Pick out every line of the entries below that contains the string "admin" and copy those lines. Case counts.

— start —

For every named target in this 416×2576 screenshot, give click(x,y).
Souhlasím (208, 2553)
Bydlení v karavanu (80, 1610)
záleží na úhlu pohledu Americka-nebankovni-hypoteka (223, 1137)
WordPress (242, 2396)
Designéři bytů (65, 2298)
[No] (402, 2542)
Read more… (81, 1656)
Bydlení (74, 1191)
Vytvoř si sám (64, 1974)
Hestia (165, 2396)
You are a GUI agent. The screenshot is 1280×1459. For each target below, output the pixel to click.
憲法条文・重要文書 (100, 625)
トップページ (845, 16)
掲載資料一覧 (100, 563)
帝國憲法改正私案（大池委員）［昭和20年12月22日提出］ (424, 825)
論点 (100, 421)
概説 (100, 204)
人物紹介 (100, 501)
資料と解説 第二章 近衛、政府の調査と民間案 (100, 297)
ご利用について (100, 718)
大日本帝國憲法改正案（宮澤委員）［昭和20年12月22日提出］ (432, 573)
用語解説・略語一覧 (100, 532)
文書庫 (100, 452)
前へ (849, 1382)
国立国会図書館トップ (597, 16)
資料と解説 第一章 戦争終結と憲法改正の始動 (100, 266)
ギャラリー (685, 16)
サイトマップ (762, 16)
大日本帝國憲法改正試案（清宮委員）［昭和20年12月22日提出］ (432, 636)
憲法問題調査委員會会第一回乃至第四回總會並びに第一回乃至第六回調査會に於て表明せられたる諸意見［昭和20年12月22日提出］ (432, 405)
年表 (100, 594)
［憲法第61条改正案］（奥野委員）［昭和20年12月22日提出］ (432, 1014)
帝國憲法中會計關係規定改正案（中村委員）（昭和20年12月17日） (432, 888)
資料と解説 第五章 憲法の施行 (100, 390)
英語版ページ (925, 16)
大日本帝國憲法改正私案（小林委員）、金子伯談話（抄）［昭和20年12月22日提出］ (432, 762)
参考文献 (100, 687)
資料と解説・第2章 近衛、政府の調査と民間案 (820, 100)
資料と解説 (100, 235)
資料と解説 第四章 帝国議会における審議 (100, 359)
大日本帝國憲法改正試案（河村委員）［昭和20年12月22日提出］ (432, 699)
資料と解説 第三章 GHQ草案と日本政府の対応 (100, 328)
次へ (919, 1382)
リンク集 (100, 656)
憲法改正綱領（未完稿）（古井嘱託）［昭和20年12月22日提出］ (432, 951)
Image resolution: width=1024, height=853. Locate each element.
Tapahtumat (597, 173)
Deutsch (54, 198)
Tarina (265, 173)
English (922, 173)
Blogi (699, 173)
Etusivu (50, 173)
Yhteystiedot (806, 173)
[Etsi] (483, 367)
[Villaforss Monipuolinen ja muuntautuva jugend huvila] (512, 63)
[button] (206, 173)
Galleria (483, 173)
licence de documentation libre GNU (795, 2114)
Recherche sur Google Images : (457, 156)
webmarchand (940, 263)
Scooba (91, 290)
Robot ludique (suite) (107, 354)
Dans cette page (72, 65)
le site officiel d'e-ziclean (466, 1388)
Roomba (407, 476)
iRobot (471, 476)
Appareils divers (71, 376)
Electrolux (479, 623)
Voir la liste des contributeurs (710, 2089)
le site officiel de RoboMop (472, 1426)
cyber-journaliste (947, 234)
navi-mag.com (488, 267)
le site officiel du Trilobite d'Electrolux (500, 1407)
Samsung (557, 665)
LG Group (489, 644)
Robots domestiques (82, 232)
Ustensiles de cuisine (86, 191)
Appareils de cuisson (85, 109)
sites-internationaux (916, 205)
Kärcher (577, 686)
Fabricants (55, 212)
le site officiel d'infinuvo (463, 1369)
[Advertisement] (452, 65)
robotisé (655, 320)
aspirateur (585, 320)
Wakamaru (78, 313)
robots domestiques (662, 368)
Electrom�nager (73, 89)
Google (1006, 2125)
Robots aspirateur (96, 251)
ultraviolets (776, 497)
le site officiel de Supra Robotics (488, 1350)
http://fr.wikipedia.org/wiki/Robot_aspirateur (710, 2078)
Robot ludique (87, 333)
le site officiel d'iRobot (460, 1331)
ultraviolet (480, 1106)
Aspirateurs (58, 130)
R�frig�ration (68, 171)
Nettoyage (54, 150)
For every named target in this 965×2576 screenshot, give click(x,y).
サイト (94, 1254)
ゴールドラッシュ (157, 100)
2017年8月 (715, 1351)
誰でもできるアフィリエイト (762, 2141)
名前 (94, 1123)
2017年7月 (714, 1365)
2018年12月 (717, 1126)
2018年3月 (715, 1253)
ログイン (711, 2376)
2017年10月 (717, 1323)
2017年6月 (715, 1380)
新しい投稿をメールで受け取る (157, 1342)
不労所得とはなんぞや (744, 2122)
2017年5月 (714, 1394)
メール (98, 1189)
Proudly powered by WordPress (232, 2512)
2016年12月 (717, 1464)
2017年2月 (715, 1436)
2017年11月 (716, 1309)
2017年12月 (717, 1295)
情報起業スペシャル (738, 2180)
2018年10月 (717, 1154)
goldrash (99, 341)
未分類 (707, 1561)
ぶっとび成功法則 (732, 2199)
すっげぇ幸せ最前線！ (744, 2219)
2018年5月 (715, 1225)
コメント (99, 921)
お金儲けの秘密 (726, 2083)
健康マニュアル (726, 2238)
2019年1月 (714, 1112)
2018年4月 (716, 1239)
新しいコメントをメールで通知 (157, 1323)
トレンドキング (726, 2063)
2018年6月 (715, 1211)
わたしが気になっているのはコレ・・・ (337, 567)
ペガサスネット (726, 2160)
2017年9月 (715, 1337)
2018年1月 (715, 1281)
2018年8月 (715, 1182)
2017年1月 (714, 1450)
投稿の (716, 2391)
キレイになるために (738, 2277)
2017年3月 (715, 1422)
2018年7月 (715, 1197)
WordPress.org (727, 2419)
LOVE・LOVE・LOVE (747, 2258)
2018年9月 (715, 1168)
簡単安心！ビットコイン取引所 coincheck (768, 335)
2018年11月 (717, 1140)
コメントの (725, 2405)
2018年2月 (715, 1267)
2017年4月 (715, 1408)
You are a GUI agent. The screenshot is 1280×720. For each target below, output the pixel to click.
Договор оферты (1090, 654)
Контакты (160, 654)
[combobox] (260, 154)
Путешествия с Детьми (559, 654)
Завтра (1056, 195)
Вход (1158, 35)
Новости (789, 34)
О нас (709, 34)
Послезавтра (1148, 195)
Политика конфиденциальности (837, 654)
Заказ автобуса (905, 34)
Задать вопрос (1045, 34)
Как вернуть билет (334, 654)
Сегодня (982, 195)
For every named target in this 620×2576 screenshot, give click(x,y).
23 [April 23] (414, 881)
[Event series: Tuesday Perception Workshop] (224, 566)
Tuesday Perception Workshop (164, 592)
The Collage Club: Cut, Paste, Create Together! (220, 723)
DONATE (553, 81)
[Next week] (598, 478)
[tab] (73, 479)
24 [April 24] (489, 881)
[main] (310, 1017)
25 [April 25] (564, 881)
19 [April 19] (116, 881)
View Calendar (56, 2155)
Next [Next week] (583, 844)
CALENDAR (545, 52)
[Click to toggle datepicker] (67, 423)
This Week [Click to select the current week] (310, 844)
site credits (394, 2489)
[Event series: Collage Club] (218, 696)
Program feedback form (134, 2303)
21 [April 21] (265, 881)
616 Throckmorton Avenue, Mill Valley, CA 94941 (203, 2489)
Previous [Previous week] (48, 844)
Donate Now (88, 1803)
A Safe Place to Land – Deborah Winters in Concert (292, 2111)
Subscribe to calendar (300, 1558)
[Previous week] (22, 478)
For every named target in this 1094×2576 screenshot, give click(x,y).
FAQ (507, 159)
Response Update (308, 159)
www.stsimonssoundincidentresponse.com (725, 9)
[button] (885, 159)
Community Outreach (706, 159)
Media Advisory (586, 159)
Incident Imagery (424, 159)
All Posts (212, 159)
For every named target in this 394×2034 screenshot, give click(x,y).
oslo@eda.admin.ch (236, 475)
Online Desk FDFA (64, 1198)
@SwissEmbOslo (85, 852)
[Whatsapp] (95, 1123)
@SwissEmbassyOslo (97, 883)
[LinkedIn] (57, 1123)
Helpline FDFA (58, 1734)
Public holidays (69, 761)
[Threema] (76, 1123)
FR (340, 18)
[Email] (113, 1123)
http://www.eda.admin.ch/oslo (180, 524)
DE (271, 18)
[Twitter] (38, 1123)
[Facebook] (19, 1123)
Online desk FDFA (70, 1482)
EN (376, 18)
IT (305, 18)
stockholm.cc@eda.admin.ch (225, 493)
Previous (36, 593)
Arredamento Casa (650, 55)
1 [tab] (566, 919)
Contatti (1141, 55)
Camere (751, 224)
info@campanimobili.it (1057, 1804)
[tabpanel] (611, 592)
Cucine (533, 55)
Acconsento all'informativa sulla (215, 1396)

— end —

• [RESPONSE BELOW]:
oslo@eda.admin.ch (236, 475)
http://www.eda.admin.ch/oslo (180, 524)
stockholm.cc@eda.admin.ch (225, 493)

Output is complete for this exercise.